CANADA: Images taken by NASA’s Messenger spacecraft and released in the probe’s final days use colour to reveal the mineral composition of Mercury’s surface.
New images of Mercury show the planet as we’ve never seen it before: in a psychedelic profusion of colours. The images don’t show how Mercury looks in the visible light spectrum. Rather, they are composites, composed of years of data collated by the Mercury Atmosphere and Surface Composition Spectrometer instrument aboard NASA’s Messenger spacecraft and have provided researches with new insights about Mercury.

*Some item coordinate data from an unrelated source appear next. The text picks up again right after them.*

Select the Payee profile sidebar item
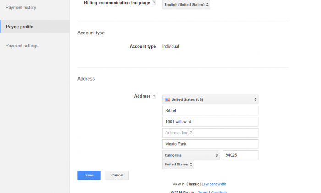20,27
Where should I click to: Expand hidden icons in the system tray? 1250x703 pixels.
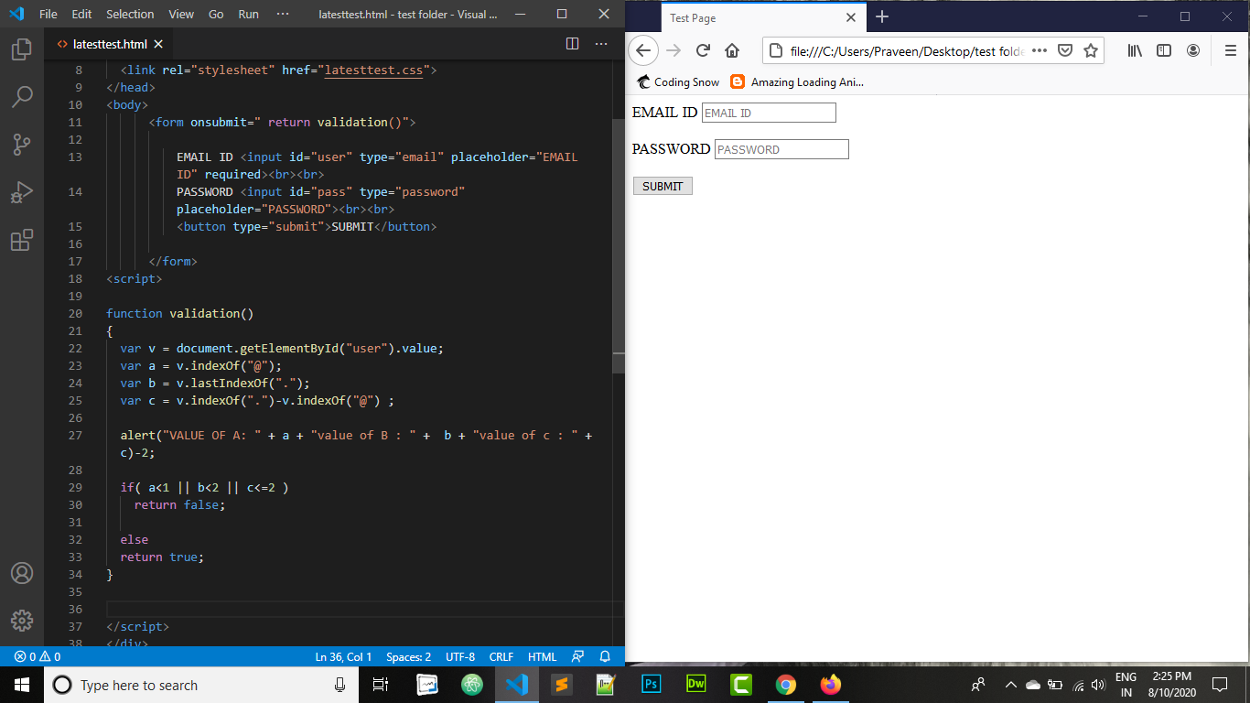(1010, 684)
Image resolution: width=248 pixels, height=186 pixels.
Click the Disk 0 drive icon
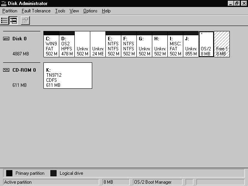7,39
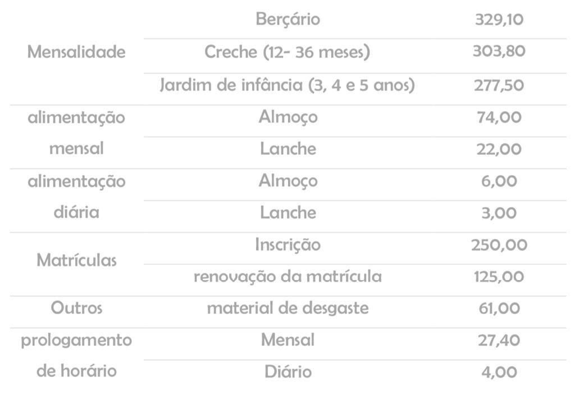The width and height of the screenshot is (575, 399).
Task: Select Jardim de infância row label
Action: click(287, 85)
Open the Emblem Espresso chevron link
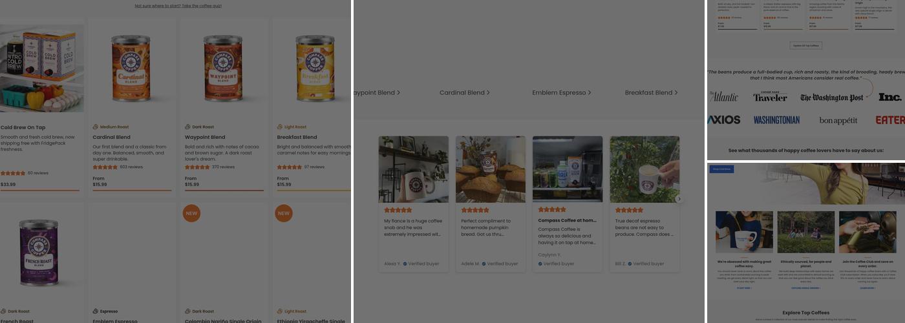This screenshot has height=323, width=905. click(561, 92)
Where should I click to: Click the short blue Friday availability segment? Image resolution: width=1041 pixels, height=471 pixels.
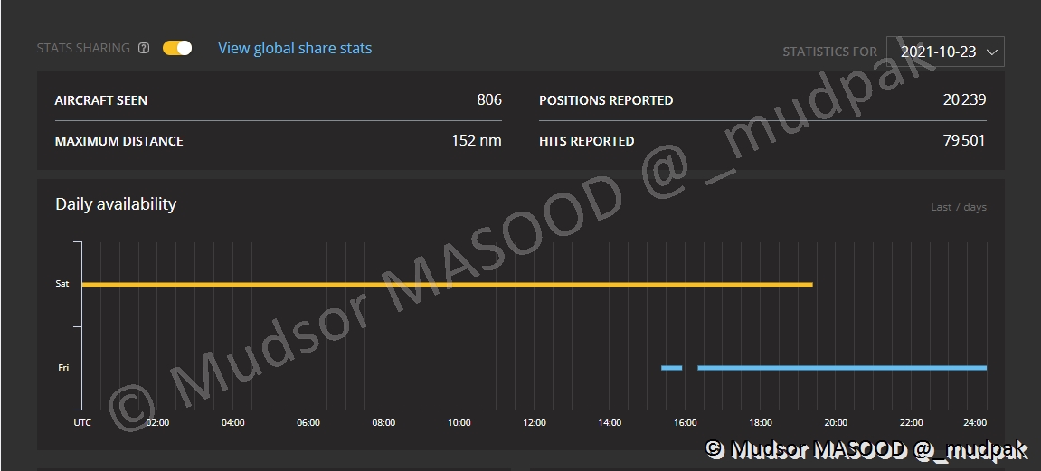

The spacecraft, which has been in orbit around the planet for four years, is due to be retired on Thursday — by crashing into Mercury’s surface at a speed of more than 8,750 miles per hour (3.91 kilometres per second). This will be done on the side closest to Earth so that NASA researchers can observe the impact in real time and receive data from the probe as it descends.
Ever since the probe entered Mercury’s orbit in 2011, it has been diligently collecting measurements of the surface of the planet, in hundreds of different wavelengths of light, from ultraviolet through to near-infrared. These wavelengths and combinations of wavelengths were then mapped into red, green and blue colours.
You can probably make out a little bit of what they show, which was the purpose of colour-coding the wavelengths in the first place. Some show the mineral composition of the surface; while others show the age of craters, or volcanic vents. This allows these relatively small features to be studied much more easily.